AAK builds profits on cocoa butter equivalents
The price of cocoa butter has risen significantly in the last 18 months, from under SEK 30000 (€3193.8 at today’s exchange rates) per tonne in early 2007 to over SEK 50000 (€5325.4) per tonne at this year’s high. Cocoa crops have this year yielded disappointing crops, which has pushed up the price of cocoa globally.
For AAK, this means greater demand for its CBEs, which can be used by confectionery manufacturers instead of cocoa butter. And limited supply of CBEs to meet global demand has meant that they can be sold at a higher price.
For the second quarter 2008, the firm reported net sales of SEK 1122m (€119.5m) for its chocolate and confectionery fats business area, up 44 per cent on the same period of last year. Operating profit was up 50 per cent to SEK 105m (€11.2m), although this figure was skewed by the inclusion of insurance compensation of SEK 73m, to cover losses resulting from the fire at its factory in Aarhus, Denmark, in December 2007.
Chocolate and confectionery fats is the most profitable of AAK’s three business areas – and the result is all the more impressive since, in seasonal terms, the Q2 tends to be the weakest.
Despite the boon that the cocoa price issues have brought the firm, it recognises that it is not immune to supply issues. Shea is the most important component of its CBE offerings.
AAK has recently been able to secure better supplies of shea as it increased its presence in West Africa, which has “strengthened the logistics chain from tree to factory”.
The firm said: “CBE growth will be a considerable driving force in the group’s profit growth over the next few years.”

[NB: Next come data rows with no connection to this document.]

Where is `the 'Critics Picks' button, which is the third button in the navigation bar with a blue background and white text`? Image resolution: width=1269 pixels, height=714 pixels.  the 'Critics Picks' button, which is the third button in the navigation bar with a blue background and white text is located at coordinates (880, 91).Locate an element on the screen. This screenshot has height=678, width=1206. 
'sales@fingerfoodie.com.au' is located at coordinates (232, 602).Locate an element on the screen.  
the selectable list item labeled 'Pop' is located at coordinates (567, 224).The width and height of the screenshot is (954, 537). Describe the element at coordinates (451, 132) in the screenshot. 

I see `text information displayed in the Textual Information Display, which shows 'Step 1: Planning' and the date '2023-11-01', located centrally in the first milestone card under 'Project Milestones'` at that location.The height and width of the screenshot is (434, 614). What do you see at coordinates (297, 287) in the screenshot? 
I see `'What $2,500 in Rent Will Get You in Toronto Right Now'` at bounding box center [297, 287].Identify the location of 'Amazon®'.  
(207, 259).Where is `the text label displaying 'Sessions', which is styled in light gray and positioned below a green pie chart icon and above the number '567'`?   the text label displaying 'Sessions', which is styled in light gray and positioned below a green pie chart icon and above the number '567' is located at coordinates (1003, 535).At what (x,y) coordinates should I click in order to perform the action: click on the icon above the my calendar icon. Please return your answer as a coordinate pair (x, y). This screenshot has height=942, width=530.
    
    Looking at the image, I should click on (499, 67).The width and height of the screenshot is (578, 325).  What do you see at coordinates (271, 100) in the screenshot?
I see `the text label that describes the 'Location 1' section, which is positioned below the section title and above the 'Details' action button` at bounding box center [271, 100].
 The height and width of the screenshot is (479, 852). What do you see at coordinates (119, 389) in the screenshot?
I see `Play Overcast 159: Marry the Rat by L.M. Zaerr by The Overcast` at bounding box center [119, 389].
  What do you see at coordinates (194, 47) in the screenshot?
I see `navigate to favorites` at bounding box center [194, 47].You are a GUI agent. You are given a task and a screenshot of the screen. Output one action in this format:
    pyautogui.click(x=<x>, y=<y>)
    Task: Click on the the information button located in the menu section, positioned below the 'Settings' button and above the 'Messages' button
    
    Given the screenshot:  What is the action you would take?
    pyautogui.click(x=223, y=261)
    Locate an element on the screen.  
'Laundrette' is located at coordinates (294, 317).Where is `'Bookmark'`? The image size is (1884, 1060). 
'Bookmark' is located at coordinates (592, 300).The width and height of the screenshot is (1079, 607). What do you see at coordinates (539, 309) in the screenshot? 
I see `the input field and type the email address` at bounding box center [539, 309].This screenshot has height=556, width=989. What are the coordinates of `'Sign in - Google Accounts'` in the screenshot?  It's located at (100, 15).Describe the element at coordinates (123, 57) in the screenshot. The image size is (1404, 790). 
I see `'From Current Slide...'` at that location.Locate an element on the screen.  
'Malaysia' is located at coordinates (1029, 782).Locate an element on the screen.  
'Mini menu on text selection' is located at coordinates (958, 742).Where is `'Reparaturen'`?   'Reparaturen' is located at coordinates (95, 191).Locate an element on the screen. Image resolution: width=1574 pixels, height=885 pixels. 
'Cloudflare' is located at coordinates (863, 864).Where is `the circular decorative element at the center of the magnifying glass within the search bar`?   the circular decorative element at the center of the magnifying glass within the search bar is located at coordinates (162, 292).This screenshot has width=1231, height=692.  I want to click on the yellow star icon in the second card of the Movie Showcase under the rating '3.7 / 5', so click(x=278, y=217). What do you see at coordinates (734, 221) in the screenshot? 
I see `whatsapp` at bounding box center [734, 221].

It has recently invested in a new factory in Aarhus centered on this area. In fact, this factory was ready to start production in Q1 2008. This was timely since the fire in December 2007 occurred in the part of the old factory vegetable oils are produced for use as specialty fats, mainly in CBEs.
Immediately following the incident, in which one employee lost his life, AAK said that it expected deliveries to be affected for about two months. However the company also has CBE production facilities in Sweden, so it was able to step up production there as something of a stop-gap.
It is expected that the old factory will re-start production during the second half of 2008, once the authorities have given their approval to the restoration of damaged buildings and infrastructure.
In the food ingredients area – one that the company recognises as very competitive – it reported net sales of SEK 2471m (€263.1m), up 36 per cent. Operating profit was up only slightly, from SEK72m (€7.6m) to SEK74m (€7.9m).
The biggest challenge has been higher raw material costs as a result of more vegetable oils being used by the energy sector – this driving up costs.
“Strongly increased prices for energy and consumables have led to increased costs, where we have not achieved full compensation during the second quarter,” said the company.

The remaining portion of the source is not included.